「涌井洋治会長(元大蔵省主計局長)と武田宗高副社長(元内閣府審議官=大蔵省出身)が6月22日の株主総会を機に揃って退任するためで、昭和60年の民営化以来、財務省OBが経営トップから姿を消すのは初めてのこと」(経済誌記者)
東日本大震災からの復興財源確保のため、政府は今年度予算にJTの発行済み株式の17%(時価約7800億円)の売却収入を見込んでいる。これを実施すれば、現在50%超を保有する政府=財務省の持株比率は重要案件に拒否権が行使できるギリギリの33%超まで低下する。従って財務省OBの一掃は、保有比率低下をにらんで同社の悲願である「完全民営化」に向け大きな一歩を踏み出したようにも見えるが、JTウオッチャーはこう喝破する。

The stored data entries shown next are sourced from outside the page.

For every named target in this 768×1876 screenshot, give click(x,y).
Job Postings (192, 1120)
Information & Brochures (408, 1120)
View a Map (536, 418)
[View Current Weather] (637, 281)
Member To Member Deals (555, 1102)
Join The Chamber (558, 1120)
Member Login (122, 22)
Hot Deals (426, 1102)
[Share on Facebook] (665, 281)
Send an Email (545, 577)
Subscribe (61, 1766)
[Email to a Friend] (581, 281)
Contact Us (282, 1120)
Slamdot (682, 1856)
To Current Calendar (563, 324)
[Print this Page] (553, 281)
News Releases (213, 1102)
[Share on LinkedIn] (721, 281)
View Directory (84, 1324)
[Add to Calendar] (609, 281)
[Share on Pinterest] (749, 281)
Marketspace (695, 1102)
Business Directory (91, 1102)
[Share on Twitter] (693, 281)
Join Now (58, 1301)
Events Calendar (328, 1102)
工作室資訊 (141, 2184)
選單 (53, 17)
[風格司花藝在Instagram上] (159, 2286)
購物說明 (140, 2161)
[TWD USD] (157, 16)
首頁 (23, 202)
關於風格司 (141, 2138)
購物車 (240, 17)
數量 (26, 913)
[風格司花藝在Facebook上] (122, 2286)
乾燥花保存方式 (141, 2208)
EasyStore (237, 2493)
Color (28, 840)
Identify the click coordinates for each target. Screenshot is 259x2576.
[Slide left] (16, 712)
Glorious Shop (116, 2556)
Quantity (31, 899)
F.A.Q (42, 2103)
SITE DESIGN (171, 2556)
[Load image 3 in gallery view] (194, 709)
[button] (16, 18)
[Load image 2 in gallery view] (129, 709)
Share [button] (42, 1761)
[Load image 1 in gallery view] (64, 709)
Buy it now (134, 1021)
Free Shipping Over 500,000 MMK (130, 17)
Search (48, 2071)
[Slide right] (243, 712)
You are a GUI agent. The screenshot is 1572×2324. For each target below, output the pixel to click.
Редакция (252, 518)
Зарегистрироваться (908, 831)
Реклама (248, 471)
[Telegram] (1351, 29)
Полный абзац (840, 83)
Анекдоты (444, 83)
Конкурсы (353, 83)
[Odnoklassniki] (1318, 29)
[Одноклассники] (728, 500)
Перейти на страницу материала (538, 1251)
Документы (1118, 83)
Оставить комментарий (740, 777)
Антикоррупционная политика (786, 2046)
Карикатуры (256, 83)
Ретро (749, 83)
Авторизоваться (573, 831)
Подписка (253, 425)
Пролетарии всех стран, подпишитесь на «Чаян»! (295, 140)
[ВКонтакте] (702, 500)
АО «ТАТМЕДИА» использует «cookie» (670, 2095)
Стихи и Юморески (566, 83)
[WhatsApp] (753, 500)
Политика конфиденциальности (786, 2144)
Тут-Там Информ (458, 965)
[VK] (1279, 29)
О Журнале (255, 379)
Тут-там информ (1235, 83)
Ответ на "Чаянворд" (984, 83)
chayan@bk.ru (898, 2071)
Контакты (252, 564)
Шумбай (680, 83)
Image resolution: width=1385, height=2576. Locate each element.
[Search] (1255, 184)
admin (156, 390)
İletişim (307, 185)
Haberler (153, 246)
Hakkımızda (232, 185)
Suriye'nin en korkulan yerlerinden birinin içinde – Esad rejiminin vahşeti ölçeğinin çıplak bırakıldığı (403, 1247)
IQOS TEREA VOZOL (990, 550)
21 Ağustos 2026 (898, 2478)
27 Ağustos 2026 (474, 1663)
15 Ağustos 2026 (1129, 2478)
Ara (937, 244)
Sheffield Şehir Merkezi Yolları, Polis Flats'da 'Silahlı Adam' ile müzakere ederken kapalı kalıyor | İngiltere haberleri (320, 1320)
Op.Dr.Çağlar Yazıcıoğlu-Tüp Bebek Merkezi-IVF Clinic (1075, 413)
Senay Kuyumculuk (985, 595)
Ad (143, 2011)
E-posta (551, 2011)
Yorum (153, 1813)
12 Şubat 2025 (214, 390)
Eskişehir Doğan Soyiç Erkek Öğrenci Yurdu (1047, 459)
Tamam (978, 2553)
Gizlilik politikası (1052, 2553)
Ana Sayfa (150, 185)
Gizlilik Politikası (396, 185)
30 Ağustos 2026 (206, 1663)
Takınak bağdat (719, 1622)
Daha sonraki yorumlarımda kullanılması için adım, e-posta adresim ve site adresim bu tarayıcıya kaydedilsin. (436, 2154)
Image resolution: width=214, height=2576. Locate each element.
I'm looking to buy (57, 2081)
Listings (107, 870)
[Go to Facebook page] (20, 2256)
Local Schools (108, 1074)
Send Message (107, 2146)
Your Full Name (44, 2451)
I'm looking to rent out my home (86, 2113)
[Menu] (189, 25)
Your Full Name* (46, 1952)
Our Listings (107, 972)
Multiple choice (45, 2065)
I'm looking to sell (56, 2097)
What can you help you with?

「葉たばこ農家は、JTに義務づけられている全量買い取り制度の維持を強く望んでいる。ところが完全民営化=政府保有株の全部を売却すればJTは政府に首根っこを押さえられないから、全量買い取りを放棄し、品質の良い葉たばこだけを購入する。これでは全国の葉たばこ農家はたまりません」
ただ、涌井会長の退任には“新生JT”のアピール効果がある。大蔵省時代の涌井氏は「次の事務次官」といわれながらも主計局長だった'99年、脱税事件で摘発された石油卸商からシャガールの絵画を受け取ったことが問題になり、退官に追い込まれた経歴の持ち主。それから5年後、ホトボリが冷めるのを待ってJT会長に天下りしている。
「“スネ傷官僚”に高い退職金を払ってお引取り願った以上、いくら財務省でも直ちに後任の人材を送り込めません。しかし筆頭株主である以上、ワンクッション置いてからならば話は別です」(前出・ウオッチャー)
というのも、JTが社外常勤監査役に迎えている立石久雄氏は大蔵省OBで、国税局長だった経歴を持つ。経営陣はともかく、その意味で大蔵・財務省人脈はまだまだ健在なのである。